A UTI or Urinary Tract Infection is due to bacteria that get inside your urinary tract. Most bacteria that enter your urinary tract are expelled when you urinate. If the bacteria stay in your urinary tract, you may get an infection. Your urinary tract includes bladder, urethra, kidneys and ureters. Urine is made in your kidneys, and it flows from the ureters to the bladder. The bladder helps in dispelling the urine from the body. It is the lower urinary tract, which includes your bladder and urethra that a urinary tract infection is most commonly found.
Common UTI symptoms include:
- A constant urge to urinate
- Releasing only small amounts of urine at a time
- Bloody, cloudy, or bad-smelling urine
- Abdominal or lower back pain
- Burning pain during urination
A urinary tract infection occurs when bacteria (or, less commonly, a virus or even a fungus) enters the urinary tract. Whether the infection affects a man or a woman, the treatment is the same: a round of antibiotics to kill the bacteria and get rid of UTI symptoms.
But there are also things men can do to help prevent a UTI from setting in — especially if they have any of the risk factors. If you’re a man, take these steps to reduce your risk of getting a UTI:
- If you’re not circumcised, thoroughly clean the area beneath the foreskin each time you shower.
- Drink lots of fluids — water is best — every day.
- Don’t hold your urine — make frequent trips to the bathroom.
- Carefully cleanse your genitals before and after sex to help get rid of bacteria (this will also help your partner avoid UTIs).
- Wear condoms when you have sex.
A doctor will ask about your signs and symptoms. He may press on your stomach, sides, and back to check if you feel pain. You may also need the following tests:
Urine tests: A sample of your urine is collected and sent to a lab for tests to learn what germ is causing your infection. By urinating into a cup, one can give a sample of the urine.
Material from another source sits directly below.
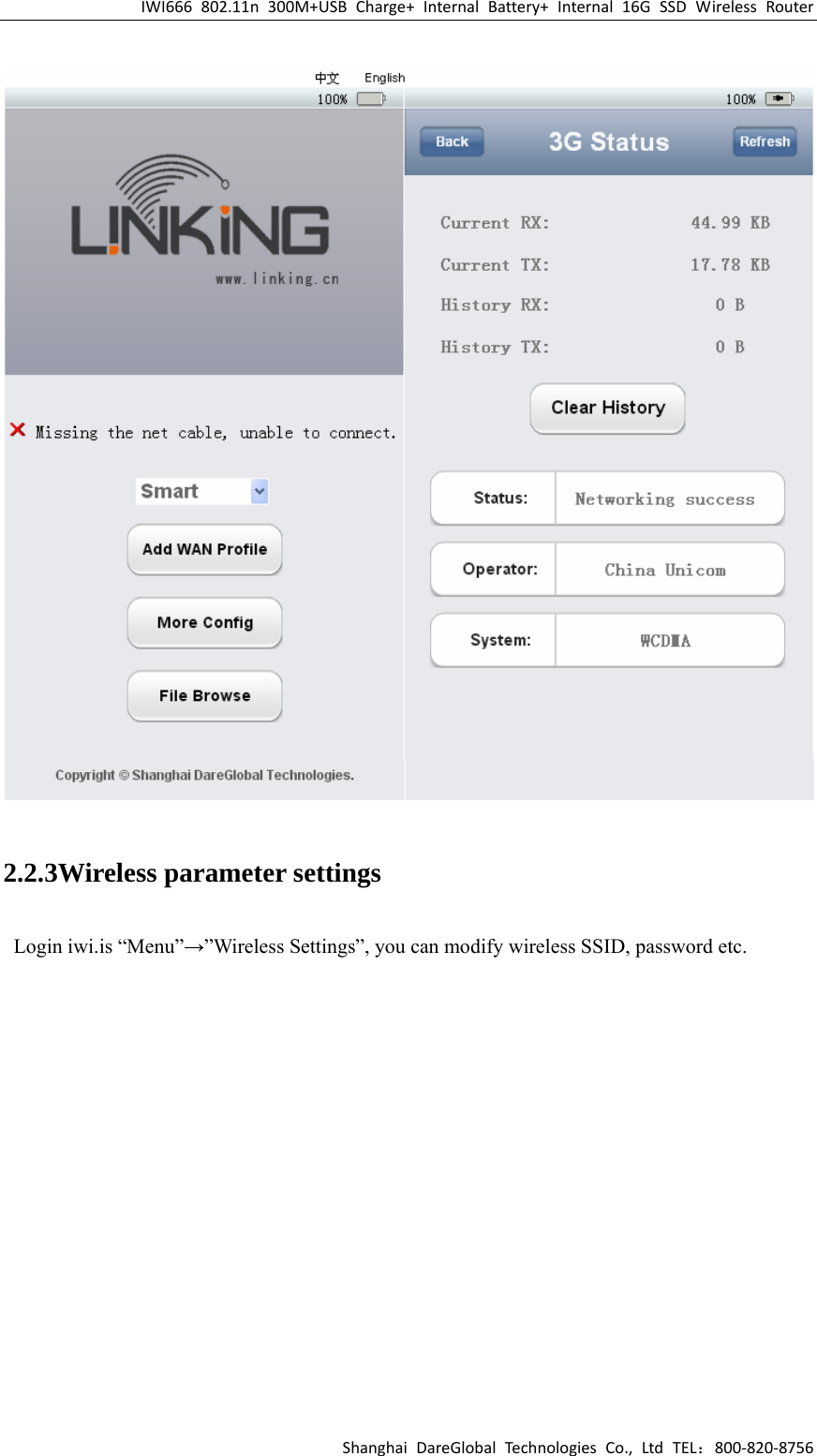Open More Config
The height and width of the screenshot is (1456, 817).
click(204, 623)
Blood tests: You may need blood tests to check if you have a prostate infection.
Imaging tests: You may need imaging tests if your UTI does not get better or you get another UTI. Imaging tests are pictures of your urinary tract that may show if your infection is in your kidneys. Imaging tests may also show if you have damage, blockages, or other problems in your urinary tract.
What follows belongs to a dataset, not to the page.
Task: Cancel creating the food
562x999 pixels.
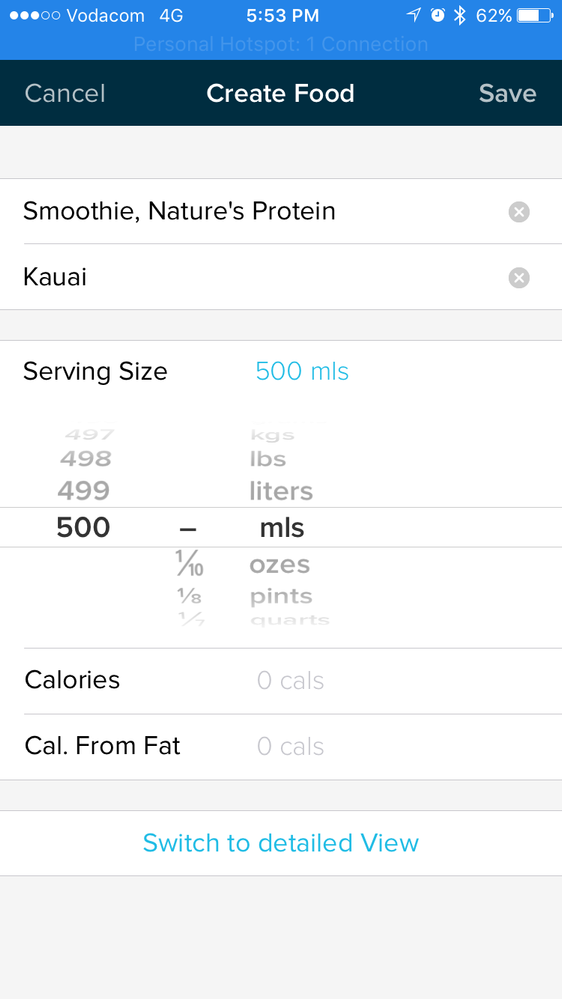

You may be given a dye before the pictures are taken to help caregivers see the pictures better. Tell the caregiver if you have ever had an allergic reaction to contrast dye.
The infection is treated through antibiotics.
One can prevent the occurrence of UTIs by following certain steps:
- Urinate when you feel the urge: Do not hold your urine. Urinate as soon as you feel you have to.
- Drink plenty of liquids: This may help you urinate more often. Ask how much liquid you should drink each day and which liquids are right for you.